Он много путешествовал, и, как правило, без жены. Во многих поездках его спутником был преподобный У.П. Джей, англиканский священник. Старая миссис Монтефиоре сама когда-то выбрала его в компаньоны сыну, так как вечно волновалась за его здоровье и безопасность. «Вы же о нем позаботитесь, правда? – с такими словами она поручила заботу о Клоде преподобному. – Только он у меня и остался». Клоду тогда было уже за тридцать.
В каком-то смысле его путешествия были путешествиями в себя. Перемена обстановки, даже самая резкая, мало что значила для него. То, что можно увидеть и потрогать, не оказывало на него большого влияния, главным образом его возбуждали идеи и разговоры, и таким образом спутник был для него важнее самой поездки.
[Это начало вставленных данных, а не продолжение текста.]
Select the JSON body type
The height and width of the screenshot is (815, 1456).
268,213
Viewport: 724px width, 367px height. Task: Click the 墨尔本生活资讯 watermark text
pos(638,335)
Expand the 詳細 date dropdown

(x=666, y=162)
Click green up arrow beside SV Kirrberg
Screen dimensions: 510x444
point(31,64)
Леонард Монтефиоре унаследовал от отца и добрый характер, и потребность в добрых делах, и часть его мощного интеллекта. Он изучал историю в Баллиол-колледже, но не получил никакой профессиональной подготовки. Он тратил время на заседания сменявших друг друга советов, то в Институте Фробеля, то в Совете попечителей, то в каком-нибудь клубе для юношества, то в Западнолондонской синагоге, то в Ассоциации английских евреев. Им не было числа, и все они беспощадно требовали времени. Леонард везде бывал, всем давал деньги и советы. Он помог прочно поставить на ноги Библиотеку Винера, которая теперь входит в Институт современной истории. Он самым активным образом участвовал в работе срочно созданного Центральном британском фонде помощи жертвам нацизма. Он помог переправить из Германии множество детей и буквально десятками брал их под свою личную опеку. Если он соглашался на какой-то пост, то не ради того, чтобы просто украсить своим именем шапку бланка или пожертвовать пару гиней; нет, он до такой степени вникал в организацию каждодневных дел, что чуть ли не становился навязчивым.